Building on this, (I once asked "do we need opApply anymore?"), I know of  
several reasons ranges do not replace opApply:

1. opApply is a more natural fit for virtual functions.
2. opApply can use the stack, ranges cannot.  This is useful for say  
iterating a binary tree without parent pointers.
3. opApply supports the full syntax of foreach, which can include multiple  
parameters in the loop.

I have proposed an enhancement in the past to make all callable symbols  
foreachable, including delegates, normal functions, and functors.  This  
would obviate the need for a special "opApply" function (just use opCall  
with the proper signature).

The bug is here: http://d.puremagic.com/issues/show_bug.cgi?id=2498

-Steve

Aug 24 2010

Andrei Alexandrescu <SeeWebsiteForEmail erdani.org> writes:

On 8/23/10 19:26 PDT, dsimcha wrote:
 == Quote from bearophile (bearophileHUGS lycos.com)'s article
 The gentle and a-lot-working David Simcha has converted one of my bug reports

 into an enhancement request:
 http://d.puremagic.com/issues/show_bug.cgi?id=4264
 Currently (SVN) only array() is able to digest iterables that define opApply

 only, but I think a few more spread support will be very good.
 In the thread of that 4264 there are plenty of comments and views of the

 situation. Opinions welcome, both here and there.
 Bye,
 bearophile

 This one didn't get much attention, possibly because the bug report is too
long,
 too complicated and too indirect.  Let me reiterate the basic points inline.

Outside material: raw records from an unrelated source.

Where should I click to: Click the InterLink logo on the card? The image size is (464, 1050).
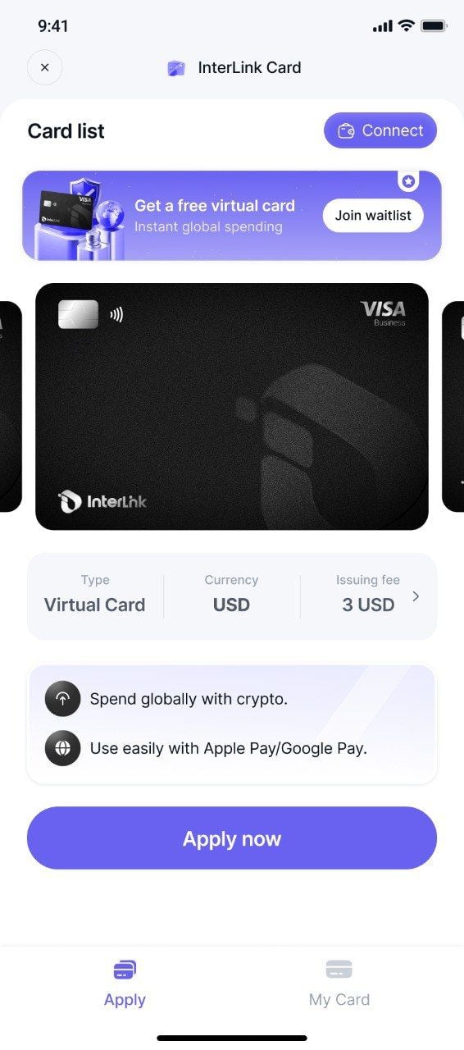coord(102,500)
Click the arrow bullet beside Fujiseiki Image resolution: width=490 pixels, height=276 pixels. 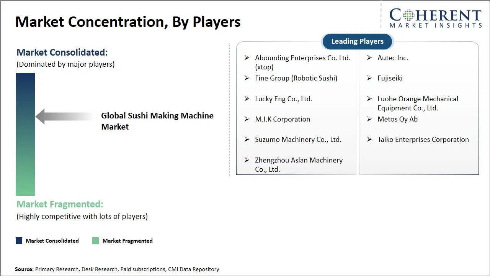[x=369, y=78]
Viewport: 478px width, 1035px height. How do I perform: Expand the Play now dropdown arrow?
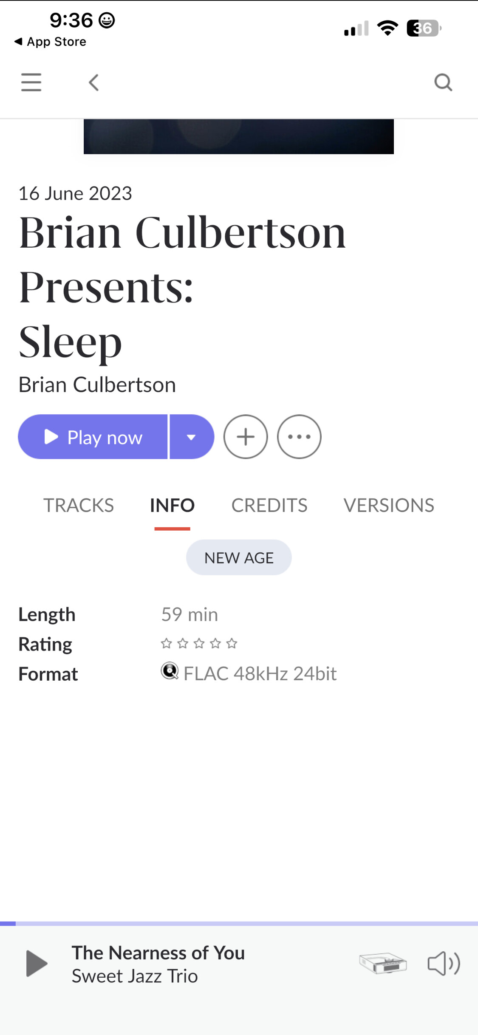(x=192, y=437)
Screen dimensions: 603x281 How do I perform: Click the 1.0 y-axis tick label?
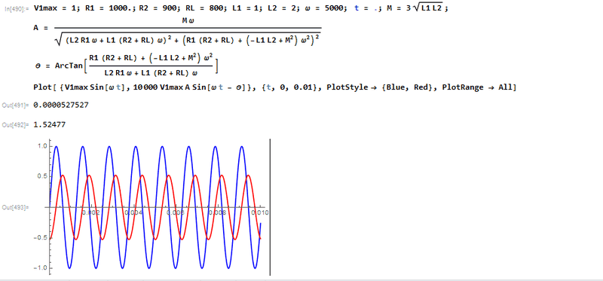pyautogui.click(x=43, y=146)
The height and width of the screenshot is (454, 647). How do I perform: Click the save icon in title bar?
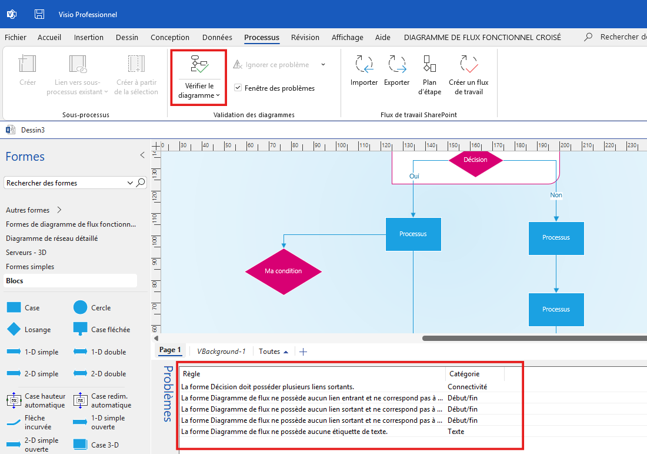[x=39, y=14]
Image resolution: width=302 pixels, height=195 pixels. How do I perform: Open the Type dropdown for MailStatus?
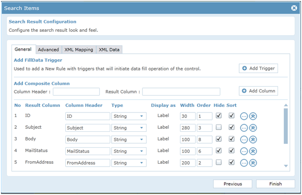tap(129, 151)
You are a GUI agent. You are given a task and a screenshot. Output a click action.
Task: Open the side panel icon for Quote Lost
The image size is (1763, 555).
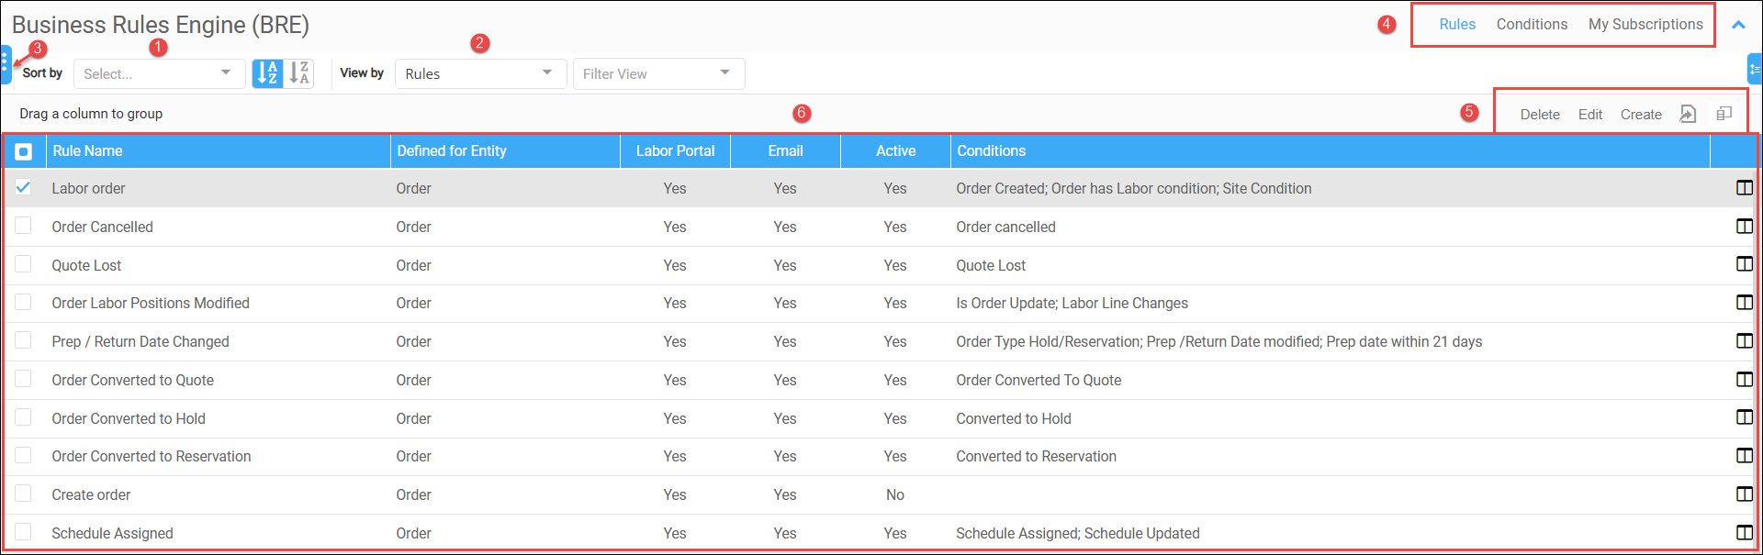coord(1745,264)
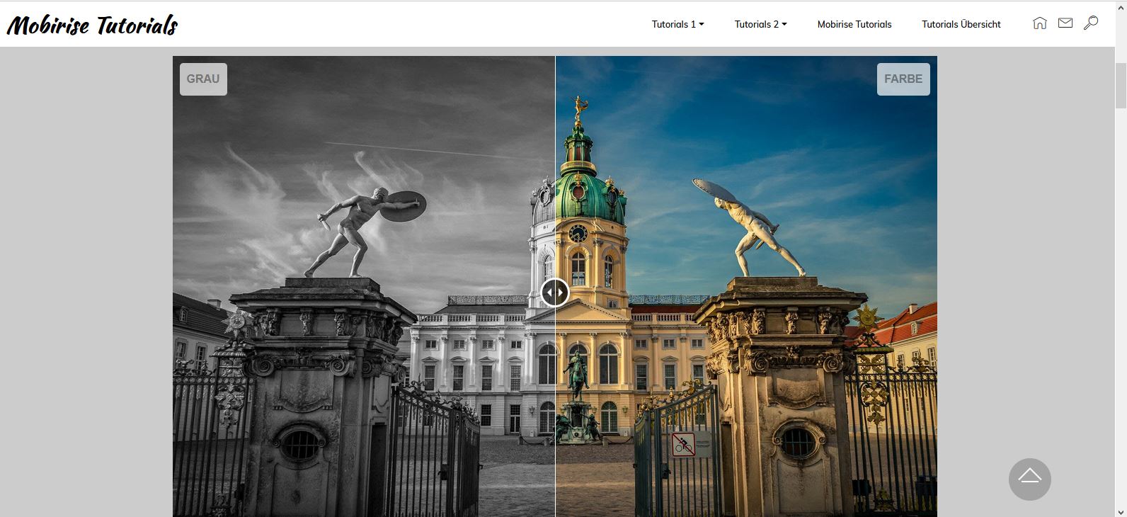Click the magnifying glass search icon

1091,23
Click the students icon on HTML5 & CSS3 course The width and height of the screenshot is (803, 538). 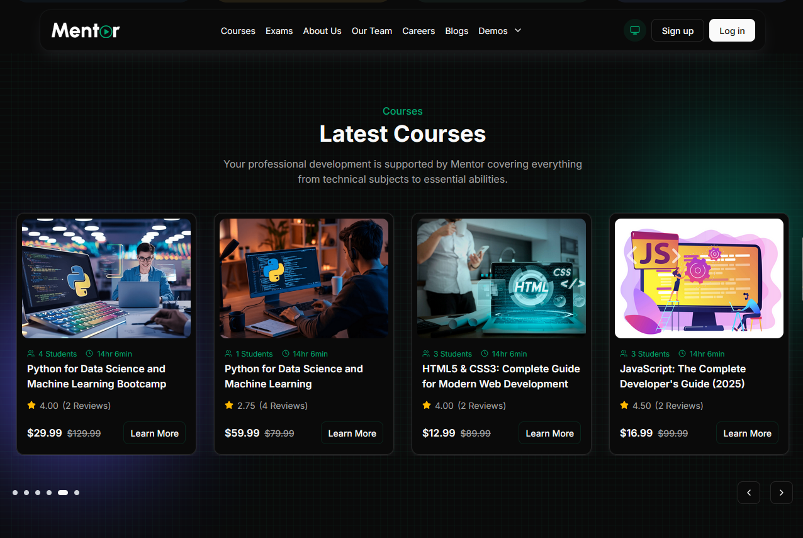[426, 354]
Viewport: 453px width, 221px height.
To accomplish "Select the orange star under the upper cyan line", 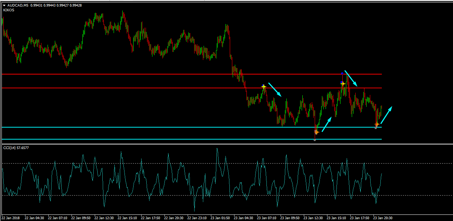I will (317, 132).
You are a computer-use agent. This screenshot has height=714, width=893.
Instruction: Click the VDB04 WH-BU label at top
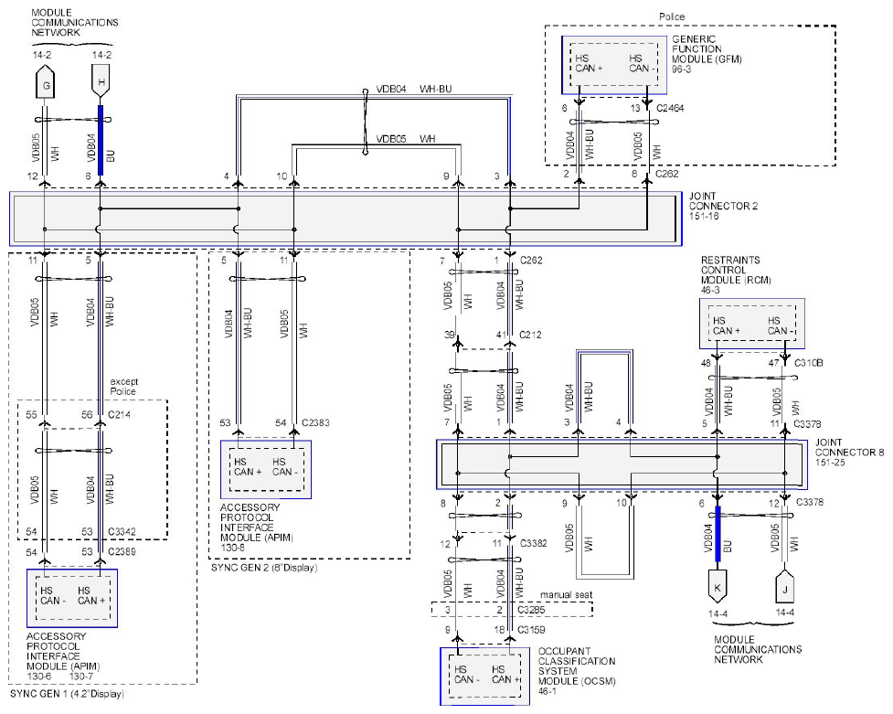click(414, 89)
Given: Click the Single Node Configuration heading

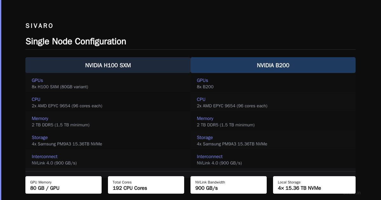Looking at the screenshot, I should [76, 41].
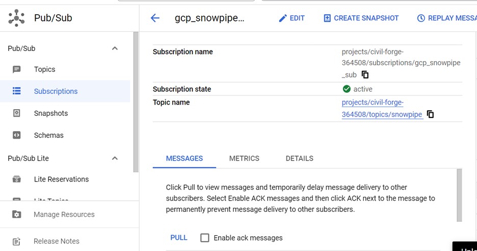Click the Schemas sidebar icon

tap(17, 135)
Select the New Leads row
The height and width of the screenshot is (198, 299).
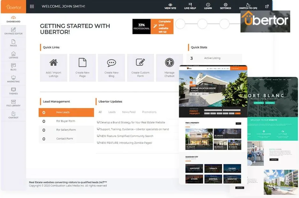[66, 112]

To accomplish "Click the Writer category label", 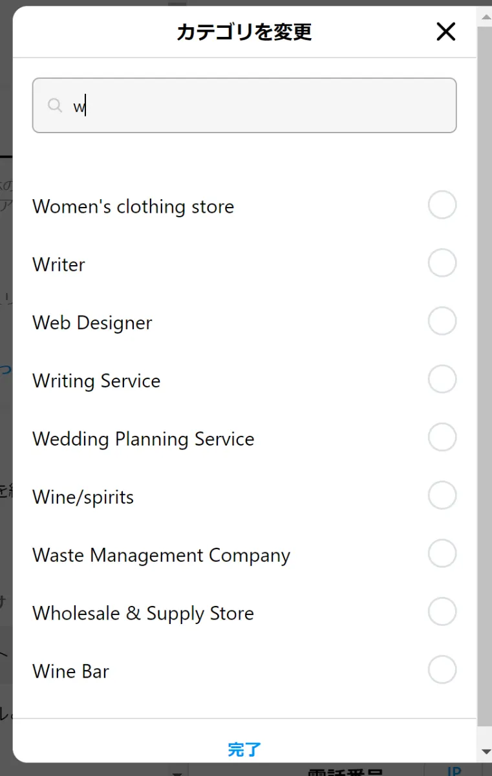I will click(x=59, y=264).
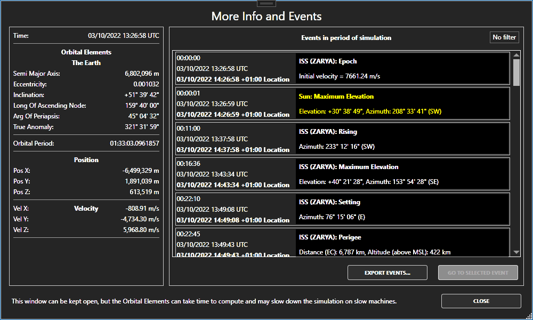The width and height of the screenshot is (533, 320).
Task: Click GO TO SELECTED EVENT button
Action: point(478,272)
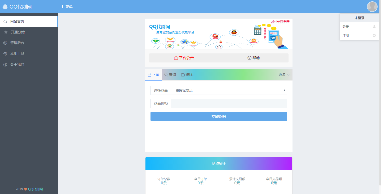Click the QQ penguin logo icon

(x=5, y=7)
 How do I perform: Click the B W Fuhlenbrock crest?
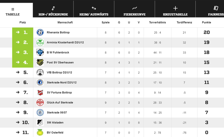coord(40,52)
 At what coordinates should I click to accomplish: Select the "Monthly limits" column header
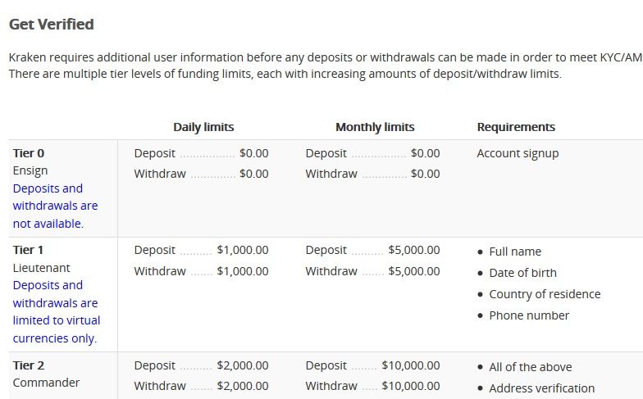pyautogui.click(x=375, y=127)
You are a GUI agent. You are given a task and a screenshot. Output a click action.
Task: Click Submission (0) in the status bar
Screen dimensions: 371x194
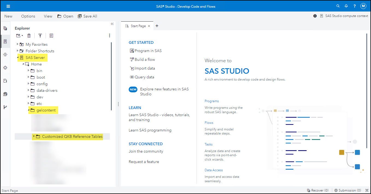click(x=348, y=190)
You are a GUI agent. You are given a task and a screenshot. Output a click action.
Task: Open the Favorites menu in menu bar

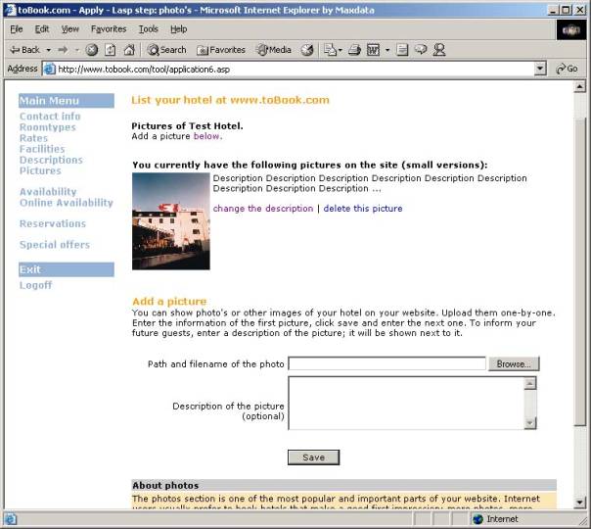click(109, 29)
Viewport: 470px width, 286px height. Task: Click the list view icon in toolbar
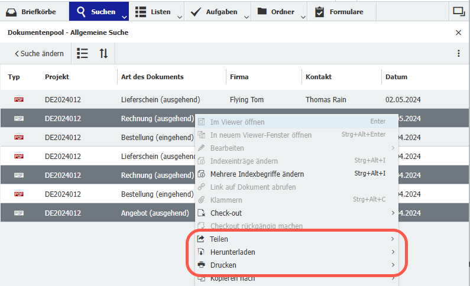(x=83, y=54)
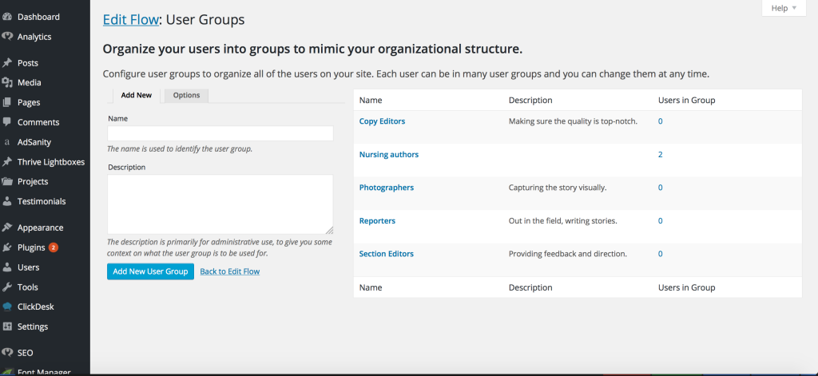Click the Add New User Group button
818x376 pixels.
click(x=150, y=271)

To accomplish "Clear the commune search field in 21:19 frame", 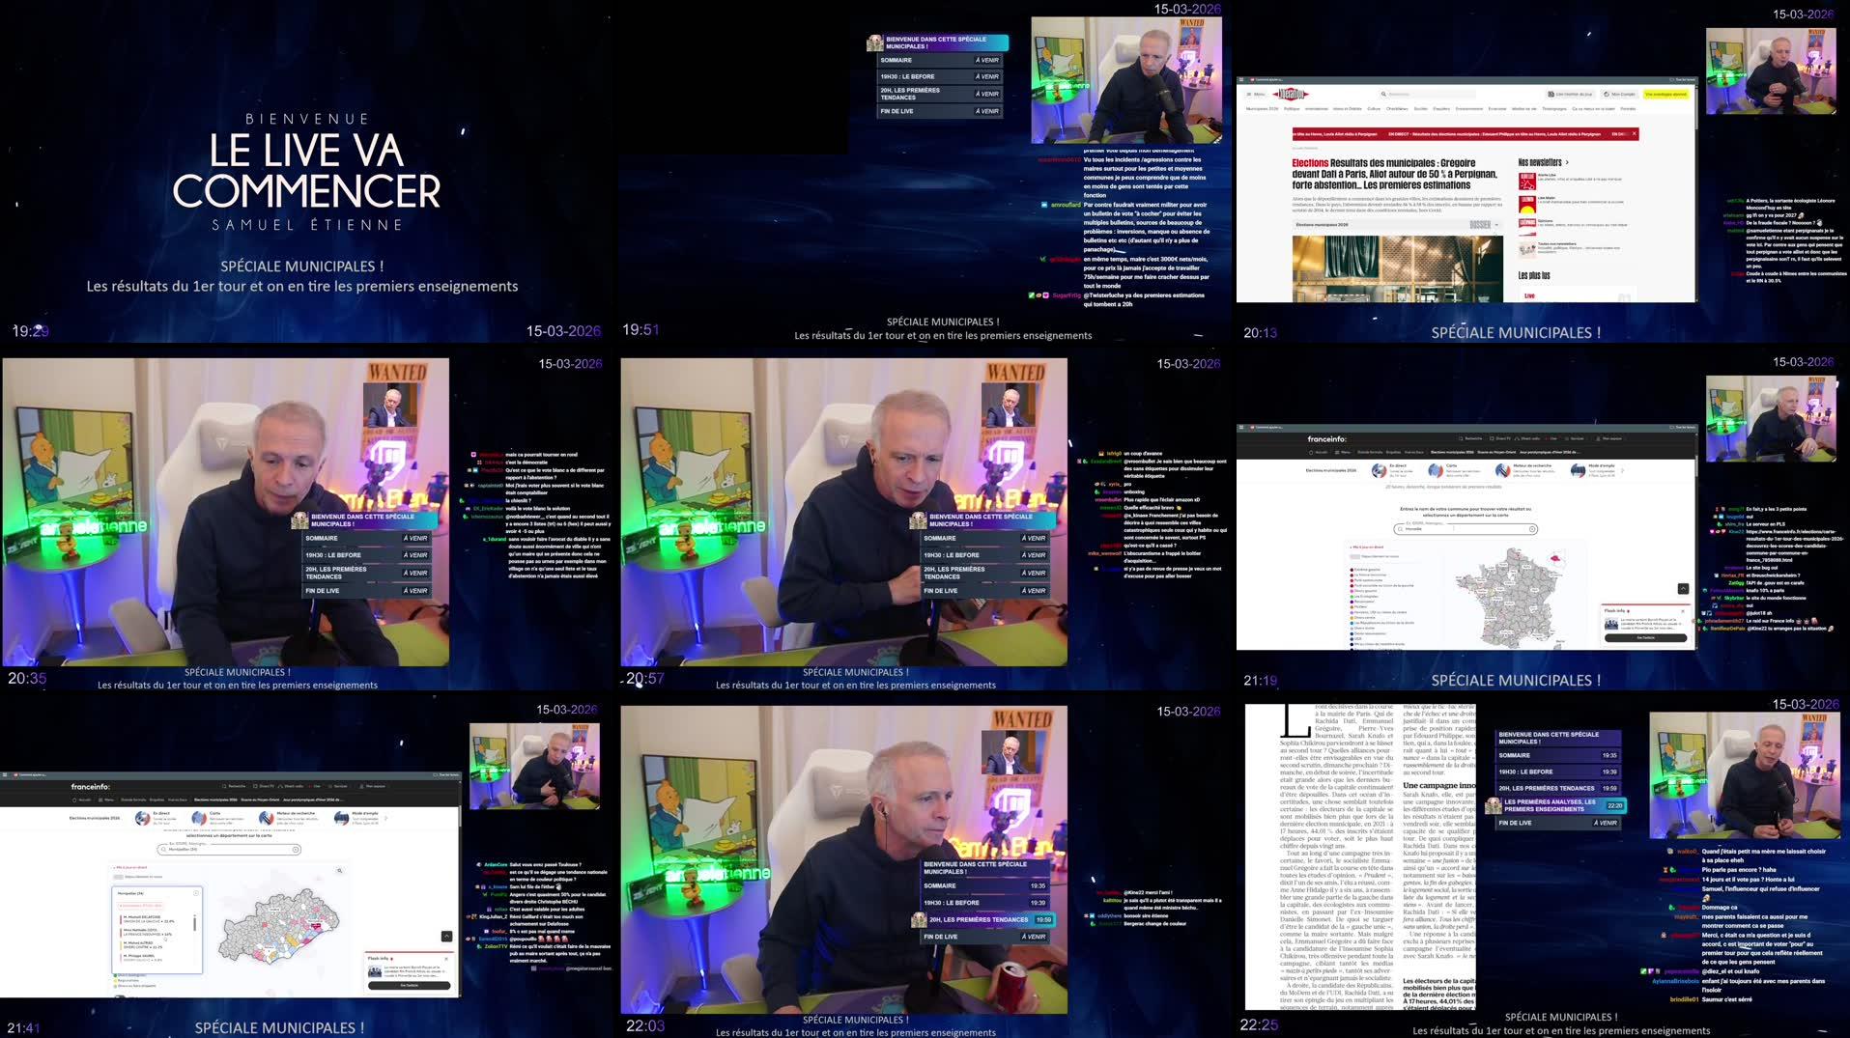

 I've been working heavily on debugging and polishing std.range and
std.algorithm.
   (I've fixed 14 Bugzilla bugs plus several unlisted bugs and enhancements in
these
 modules since last DMD release.)  One issue that's been nagging me for a while,
 and has apparently been nagging Bearophile, too is that opApply-based objects
are
 not supported at all, even where supporting them would be completely feasible.
 Examples are std.algorithm.map, std.algorithm.filter and std.algorithm.chain. 
I'm
 thinking of generalizing std.range and std.algorithm to work with any
foreach-able
 object where possible, including opApply-based iteration.  My concerns are:

 1.  Bug 2443 makes it impossible to propagate ref to higher order objects
correctly.

 2.  Building higher order iterables with opApply might get so slow that it's
 virtually unusable, due to multiple layers of delegate calls.  Then again, this
 might be premature optimization for a dumb compiler, as LDC can inline through
at
 least one level of opApply delegate calls.  I haven't tested to see if it can
do
 more than this.

 3.  Ranges are the flagship way of iterating through an object in D, as they
 should be.  opApply has its uses, but they're relatively few and far between. 
I'm
 wondering if anyone besides bearophile and I think supporting opApply is worth
the
 effort and potential bloat, if Walter cares enough to fix Bug 2443, and if
Andrei
 considers it to be a reasonable part of std.range/std.algorithm's design.

Thanks for this note.

First, I think those interested in the relative merits and demerits of 
ranges vs. opApply should read this: 
http://okmij.org/ftp/papers/LL3-collections-enumerators.txt. The author, 
Oleg Kiselyov - an excellent PL theorist - makes a lot of excellent 
points (but also misses a few; I plan to write a rebuttal to that 
article a some point).

Clearly opApply (and internal iteration in general) has many merits that 
are difficult to rival with ranges. The converse is also true. So 
perhaps it's compelling to have both.

One concern regarding opApply is speed of manipulation through an 
indirect (delegate) call. It would be great to have some benchmarks that 
give us a good baseline for discussion. David, would you want to put a 
few together?


Andrei

Aug 26 2010

dsimcha <dsimcha yahoo.com> writes:

== Quote from Andrei Alexandrescu (SeeWebsiteForEmail erdani.org)'s article
 On 8/23/10 19:26 PDT, dsimcha wrote:
 == Quote from bearophile (bearophileHUGS lycos.com)'s article
 The gentle and a-lot-working David Simcha has converted one of my bug reports

 into an enhancement request:
 http://d.puremagic.com/issues/show_bug.cgi?id=4264
 Currently (SVN) only array() is able to digest iterables that define opApply

 only, but I think a few more spread support will be very good.
 In the thread of that 4264 there are plenty of comments and views of the

 situation. Opinions welcome, both here and there.
 Bye,
 bearophile

 This one didn't get much attention, possibly because the bug report is too
long,
 too complicated and too indirect.  Let me reiterate the basic points inline.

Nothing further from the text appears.